民族博物館には、過去と現在の両方の文化資料が集められ、ポーランドの農民たちが暮らした寝室やキッチンが丹念に再現されています。中をのぞき、当時の生活を脳裏に思い描いてみてください。村の大工が使用した道具類を見学し、聖俗両面にわたって集められた膨大な美術工芸品を眺めて回りましょう。
民族博物館は、学校で教鞭 (きょうべん) をとっていた熱心な民俗史家によって 1911 年に設立されました。カジミエシュ (クラクフでヨーロッパ最大級を誇ったユダヤ人街) 地区で市庁舎として使用されていたルネサンス様式の建物に、博物館の多いポーランドでも最大規模の所蔵物が納められています。
100 年前よりさらに昔、ポーランドの一般的な村の暮らしがどうだったかを細部まで生々しく再現した「イズバ ポトハランスカ」(ポトハレの部屋)、「イズバ クラクフスカ」(クラクフの部屋) は必見です。当時の家具や美術品、室内装飾で昔どおりにしつらえられています。他にも、往時の調理風景が目に浮かぶまきストーブや、家具職人の道具が並ぶ作業場、
自分と比較すると興味深い歴史的衣服や装束の大展示、民俗芸術コレクションがおびただしく並ぶ最上階などがあり、ここでは宗教画や日々の生活を描いた世俗画、村々に伝わる精緻な彩色を卵殻に施したポーランドの伝統工芸品をびっしり陳列したキャビネなどが見られます。

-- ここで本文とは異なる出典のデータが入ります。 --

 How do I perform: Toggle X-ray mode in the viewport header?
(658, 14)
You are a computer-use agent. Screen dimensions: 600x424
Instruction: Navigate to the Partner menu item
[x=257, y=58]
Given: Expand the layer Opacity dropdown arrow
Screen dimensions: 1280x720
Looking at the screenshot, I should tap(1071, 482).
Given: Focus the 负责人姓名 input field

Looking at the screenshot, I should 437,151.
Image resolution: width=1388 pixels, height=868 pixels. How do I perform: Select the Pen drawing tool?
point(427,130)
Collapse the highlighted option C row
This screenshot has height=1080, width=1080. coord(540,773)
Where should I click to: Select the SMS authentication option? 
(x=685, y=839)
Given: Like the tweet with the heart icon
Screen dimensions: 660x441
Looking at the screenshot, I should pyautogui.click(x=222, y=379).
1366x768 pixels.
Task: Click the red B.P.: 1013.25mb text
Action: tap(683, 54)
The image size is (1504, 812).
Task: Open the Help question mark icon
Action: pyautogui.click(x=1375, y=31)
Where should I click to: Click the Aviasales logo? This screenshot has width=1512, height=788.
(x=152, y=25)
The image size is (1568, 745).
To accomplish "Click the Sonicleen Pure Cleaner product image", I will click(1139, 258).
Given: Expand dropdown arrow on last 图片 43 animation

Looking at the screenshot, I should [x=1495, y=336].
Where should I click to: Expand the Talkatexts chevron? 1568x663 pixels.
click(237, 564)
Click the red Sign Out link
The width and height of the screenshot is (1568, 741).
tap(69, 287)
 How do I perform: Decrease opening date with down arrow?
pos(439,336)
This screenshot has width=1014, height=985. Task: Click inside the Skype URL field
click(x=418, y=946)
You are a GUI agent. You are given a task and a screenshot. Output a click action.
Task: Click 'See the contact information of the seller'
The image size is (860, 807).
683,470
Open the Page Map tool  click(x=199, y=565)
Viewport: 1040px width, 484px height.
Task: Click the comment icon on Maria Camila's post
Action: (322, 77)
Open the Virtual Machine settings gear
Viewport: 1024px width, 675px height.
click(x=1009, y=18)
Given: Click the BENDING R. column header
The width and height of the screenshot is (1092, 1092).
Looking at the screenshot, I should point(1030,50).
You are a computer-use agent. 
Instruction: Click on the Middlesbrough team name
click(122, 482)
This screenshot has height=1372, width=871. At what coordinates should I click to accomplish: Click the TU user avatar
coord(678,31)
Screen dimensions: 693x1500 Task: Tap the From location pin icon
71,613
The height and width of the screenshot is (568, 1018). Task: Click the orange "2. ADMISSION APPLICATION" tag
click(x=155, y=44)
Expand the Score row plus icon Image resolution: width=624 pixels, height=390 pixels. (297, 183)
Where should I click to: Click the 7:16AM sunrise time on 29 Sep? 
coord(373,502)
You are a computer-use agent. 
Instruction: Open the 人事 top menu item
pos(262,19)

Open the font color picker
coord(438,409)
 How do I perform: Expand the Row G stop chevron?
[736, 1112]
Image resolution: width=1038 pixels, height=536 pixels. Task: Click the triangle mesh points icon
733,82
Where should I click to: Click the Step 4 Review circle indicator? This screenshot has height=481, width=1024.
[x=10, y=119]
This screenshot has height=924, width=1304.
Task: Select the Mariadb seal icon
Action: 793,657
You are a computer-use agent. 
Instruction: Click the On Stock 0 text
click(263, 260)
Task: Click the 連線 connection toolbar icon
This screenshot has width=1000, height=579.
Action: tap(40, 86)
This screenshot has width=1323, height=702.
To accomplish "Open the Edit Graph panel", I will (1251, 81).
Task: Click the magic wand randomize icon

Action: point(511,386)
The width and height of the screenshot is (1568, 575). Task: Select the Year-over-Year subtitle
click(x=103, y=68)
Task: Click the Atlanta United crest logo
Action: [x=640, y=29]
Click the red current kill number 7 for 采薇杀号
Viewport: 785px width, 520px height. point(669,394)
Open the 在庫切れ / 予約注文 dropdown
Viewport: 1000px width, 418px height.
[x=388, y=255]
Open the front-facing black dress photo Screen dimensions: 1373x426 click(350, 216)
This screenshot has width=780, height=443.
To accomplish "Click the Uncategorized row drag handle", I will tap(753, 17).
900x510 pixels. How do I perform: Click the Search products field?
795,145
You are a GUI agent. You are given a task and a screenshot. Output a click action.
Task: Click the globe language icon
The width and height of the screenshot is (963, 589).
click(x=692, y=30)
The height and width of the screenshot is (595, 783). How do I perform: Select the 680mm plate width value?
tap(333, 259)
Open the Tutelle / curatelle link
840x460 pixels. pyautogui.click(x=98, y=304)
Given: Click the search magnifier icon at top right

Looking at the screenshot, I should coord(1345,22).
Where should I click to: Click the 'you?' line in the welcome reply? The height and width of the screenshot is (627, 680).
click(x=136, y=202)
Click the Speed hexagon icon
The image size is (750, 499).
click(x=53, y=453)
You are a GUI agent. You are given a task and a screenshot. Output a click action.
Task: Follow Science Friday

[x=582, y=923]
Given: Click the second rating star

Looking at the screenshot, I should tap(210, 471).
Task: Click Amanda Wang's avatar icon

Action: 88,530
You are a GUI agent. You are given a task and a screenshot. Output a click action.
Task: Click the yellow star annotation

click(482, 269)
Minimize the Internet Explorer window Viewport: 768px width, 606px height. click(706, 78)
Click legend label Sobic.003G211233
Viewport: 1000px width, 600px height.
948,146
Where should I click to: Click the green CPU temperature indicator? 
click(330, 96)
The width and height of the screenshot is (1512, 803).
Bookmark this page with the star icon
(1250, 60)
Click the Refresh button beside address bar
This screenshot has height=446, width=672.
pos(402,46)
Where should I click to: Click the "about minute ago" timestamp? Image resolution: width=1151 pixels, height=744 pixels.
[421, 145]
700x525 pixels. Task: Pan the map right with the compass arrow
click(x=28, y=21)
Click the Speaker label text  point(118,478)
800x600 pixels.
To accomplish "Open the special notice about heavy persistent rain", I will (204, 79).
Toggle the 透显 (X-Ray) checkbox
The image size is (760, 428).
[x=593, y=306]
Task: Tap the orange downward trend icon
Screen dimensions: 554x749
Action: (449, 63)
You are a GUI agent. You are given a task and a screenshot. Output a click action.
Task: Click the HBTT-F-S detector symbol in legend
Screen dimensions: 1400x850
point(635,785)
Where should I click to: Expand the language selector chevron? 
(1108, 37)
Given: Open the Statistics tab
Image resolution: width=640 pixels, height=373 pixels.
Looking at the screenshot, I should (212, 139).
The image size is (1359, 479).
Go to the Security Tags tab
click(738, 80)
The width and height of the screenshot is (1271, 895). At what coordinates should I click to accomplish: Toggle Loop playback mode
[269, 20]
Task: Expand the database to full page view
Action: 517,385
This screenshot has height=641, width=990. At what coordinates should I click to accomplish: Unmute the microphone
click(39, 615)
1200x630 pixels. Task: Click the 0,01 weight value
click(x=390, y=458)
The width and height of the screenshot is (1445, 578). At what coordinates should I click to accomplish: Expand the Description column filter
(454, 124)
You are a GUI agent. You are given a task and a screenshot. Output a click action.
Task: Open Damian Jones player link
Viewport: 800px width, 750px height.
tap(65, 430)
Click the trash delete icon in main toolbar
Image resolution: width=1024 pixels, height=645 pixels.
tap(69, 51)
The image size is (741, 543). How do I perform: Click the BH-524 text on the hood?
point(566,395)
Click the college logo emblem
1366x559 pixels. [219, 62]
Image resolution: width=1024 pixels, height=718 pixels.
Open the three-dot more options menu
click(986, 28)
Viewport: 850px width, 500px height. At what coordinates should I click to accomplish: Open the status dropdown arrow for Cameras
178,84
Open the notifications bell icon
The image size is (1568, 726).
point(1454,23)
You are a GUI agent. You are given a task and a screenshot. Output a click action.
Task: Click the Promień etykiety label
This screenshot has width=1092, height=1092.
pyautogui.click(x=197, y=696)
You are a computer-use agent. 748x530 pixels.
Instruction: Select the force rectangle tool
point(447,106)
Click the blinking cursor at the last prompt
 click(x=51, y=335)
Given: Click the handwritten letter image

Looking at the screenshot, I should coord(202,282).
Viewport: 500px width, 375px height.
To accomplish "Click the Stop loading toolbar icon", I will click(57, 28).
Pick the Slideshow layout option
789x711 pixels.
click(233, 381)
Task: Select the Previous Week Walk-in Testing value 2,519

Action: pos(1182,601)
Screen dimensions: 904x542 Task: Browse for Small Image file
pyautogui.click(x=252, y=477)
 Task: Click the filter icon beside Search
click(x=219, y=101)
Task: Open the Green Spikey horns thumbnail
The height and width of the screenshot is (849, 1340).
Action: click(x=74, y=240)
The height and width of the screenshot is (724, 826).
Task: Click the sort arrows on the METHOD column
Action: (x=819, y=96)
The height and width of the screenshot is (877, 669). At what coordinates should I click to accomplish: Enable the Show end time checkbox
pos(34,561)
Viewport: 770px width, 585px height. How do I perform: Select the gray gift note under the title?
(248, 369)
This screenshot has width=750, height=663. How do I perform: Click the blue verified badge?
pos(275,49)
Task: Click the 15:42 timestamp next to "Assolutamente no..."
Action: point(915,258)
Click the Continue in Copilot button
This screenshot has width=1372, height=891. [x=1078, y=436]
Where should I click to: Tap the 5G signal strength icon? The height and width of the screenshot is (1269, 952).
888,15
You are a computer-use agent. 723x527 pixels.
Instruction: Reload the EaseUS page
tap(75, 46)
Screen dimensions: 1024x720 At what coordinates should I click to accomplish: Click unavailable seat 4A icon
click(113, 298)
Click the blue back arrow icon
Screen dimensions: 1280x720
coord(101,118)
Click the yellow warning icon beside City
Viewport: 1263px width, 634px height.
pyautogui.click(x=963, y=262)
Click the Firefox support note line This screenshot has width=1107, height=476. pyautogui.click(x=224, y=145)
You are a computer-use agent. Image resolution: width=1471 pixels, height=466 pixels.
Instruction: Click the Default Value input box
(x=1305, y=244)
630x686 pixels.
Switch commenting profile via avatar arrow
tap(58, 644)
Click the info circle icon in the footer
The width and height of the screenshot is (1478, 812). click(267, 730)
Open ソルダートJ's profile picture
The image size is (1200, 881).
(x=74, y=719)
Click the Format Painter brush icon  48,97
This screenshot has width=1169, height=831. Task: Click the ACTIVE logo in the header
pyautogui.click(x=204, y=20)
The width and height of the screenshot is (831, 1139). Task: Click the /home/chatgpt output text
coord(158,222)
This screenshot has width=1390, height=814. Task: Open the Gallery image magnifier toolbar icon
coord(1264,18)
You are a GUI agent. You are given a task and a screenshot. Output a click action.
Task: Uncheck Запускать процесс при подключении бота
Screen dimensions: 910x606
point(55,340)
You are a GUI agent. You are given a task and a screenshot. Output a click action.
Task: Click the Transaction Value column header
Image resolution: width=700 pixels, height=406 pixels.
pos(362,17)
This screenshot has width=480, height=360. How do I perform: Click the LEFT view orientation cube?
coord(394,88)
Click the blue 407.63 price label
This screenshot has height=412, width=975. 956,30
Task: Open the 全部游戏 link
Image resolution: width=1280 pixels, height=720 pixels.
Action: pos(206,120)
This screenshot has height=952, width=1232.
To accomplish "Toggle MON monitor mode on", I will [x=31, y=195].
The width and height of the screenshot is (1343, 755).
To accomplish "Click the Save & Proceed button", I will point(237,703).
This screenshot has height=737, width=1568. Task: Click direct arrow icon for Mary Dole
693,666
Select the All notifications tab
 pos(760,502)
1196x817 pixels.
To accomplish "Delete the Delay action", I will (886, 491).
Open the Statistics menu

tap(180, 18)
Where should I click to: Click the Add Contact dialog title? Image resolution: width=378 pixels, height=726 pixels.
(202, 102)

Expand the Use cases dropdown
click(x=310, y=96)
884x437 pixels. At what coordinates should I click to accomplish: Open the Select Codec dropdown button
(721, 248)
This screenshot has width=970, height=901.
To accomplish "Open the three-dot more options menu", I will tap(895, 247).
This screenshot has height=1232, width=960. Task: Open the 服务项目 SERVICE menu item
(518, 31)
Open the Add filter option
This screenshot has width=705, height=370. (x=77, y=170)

展示品の解説ガイドブック (ポーランド語版 / 英語版) が入り口付近に用意されているため、1 部取って読んでみると、たくさんの遺物が独自の歴史観に基づいて整理されており、ポーランドの民俗史を概観することができます。
民族博物館は、カジミエシュ地区のすぐ南に位置し、バスか路面電車で行くことができます。休館日は月曜日。若干の入場料がかかりますが、毎週日曜日は常設展が無料となります。クラコフスカ通りの角には小さな別館があり、別料金で特別展を観覧できます。